DC shipboard microgrids (SMGs) are a low-carbon and feasible solution to host various distributed energy resources (DERs) and shipboard loads. However, the intermittency of DERs and constant power load (CPL) characteristic of the shipboard loads will compromise the stability of DC SMGs. To accommodate DERs and address the stability issue in space-stringent DC SMGs simultaneously, a compound large-signal stabilization scheme is proposed in this paper to operate the interleaved multilevel boost DC-DC converter (IMBDC) in DC SMGs. It combines the high-order nonlinear disturbance observer (NDO) technique and the offset-free model predictive control (MPC) algorithm. Specifically, the uncertain variations of CPLs and circuit parameters are modeled as disturbances. High-order NDOs are used to estimate these disturbances accurately within a finite time.
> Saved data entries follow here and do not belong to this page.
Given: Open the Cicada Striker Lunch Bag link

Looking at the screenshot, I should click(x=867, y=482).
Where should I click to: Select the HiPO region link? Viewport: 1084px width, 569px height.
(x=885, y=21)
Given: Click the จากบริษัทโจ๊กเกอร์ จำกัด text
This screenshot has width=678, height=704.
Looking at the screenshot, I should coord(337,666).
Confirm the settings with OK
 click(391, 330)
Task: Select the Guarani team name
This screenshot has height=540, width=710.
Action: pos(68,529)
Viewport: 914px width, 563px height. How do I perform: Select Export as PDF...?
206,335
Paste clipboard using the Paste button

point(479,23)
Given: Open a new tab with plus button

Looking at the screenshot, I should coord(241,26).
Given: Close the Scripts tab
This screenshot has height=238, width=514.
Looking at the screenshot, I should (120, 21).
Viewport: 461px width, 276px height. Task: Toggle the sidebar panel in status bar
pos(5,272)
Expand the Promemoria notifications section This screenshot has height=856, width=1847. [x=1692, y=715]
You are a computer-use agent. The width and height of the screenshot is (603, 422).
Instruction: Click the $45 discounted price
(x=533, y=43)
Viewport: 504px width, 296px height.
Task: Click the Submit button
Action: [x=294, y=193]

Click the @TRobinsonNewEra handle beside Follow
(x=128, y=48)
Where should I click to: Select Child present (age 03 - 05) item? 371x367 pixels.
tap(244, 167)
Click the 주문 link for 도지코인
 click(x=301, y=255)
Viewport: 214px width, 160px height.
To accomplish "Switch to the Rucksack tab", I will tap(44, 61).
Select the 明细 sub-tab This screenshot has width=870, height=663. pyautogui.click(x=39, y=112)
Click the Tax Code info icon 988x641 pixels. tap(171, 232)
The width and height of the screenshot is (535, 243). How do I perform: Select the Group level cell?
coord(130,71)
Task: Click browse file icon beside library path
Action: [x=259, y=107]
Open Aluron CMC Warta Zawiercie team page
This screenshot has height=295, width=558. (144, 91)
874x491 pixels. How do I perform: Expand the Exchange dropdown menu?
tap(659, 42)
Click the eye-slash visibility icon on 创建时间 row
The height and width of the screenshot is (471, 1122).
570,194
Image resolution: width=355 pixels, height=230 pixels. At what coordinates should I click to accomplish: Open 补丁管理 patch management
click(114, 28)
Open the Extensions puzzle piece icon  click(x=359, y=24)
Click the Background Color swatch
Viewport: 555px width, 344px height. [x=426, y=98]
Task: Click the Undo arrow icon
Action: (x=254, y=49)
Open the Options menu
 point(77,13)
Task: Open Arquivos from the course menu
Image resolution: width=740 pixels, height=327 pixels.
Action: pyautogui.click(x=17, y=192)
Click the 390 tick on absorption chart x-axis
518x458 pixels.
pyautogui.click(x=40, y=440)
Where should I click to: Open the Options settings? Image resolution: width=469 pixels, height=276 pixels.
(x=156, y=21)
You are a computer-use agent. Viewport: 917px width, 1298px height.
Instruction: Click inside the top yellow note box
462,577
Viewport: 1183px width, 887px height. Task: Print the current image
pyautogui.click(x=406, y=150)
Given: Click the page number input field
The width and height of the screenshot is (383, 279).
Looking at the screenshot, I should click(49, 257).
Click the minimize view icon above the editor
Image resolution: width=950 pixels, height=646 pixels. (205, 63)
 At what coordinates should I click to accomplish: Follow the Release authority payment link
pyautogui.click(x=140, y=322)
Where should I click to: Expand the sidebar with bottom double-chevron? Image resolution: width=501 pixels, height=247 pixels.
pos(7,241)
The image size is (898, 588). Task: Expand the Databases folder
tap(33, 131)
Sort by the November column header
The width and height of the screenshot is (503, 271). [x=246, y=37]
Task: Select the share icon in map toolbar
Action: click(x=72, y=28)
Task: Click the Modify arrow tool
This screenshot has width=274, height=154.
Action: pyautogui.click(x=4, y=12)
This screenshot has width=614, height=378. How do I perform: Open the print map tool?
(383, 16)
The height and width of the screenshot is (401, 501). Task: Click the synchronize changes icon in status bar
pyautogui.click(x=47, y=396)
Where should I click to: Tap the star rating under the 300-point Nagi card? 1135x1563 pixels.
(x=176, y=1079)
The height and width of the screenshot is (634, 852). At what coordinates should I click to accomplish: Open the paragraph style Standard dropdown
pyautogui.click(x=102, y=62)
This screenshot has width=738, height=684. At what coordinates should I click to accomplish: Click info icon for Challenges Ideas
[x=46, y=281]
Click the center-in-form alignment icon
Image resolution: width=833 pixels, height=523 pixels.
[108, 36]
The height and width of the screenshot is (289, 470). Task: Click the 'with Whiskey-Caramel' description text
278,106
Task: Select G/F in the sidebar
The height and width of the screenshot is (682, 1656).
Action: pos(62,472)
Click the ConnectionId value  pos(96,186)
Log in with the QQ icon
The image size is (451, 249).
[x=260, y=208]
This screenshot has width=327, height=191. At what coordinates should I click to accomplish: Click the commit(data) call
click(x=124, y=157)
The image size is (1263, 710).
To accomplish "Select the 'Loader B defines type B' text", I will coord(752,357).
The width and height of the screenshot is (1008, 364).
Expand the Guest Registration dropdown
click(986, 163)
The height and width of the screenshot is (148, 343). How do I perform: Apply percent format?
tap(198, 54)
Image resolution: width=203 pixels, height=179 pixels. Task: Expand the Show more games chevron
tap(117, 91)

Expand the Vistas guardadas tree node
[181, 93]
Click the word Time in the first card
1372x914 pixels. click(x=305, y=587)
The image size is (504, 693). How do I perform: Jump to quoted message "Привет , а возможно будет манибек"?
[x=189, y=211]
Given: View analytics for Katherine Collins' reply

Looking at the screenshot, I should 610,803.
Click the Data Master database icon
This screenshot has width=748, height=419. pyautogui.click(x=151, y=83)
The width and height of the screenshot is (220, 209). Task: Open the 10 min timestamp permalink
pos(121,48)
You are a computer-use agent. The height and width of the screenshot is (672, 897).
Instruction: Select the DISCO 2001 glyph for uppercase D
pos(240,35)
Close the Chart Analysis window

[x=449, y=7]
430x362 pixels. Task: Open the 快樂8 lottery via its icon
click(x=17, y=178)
Depending on the estimation and system model, the MPC will regulate the system states against large-signal disturbances. Simulation results demonstrate that the proposed algorithm outperforms the traditional linear and nonlinear control schemes with better stability and dynamic performances. Both the real-time simulation and hardware experiment results are provided to further validate the applicability and effectiveness of the proposed control strategy.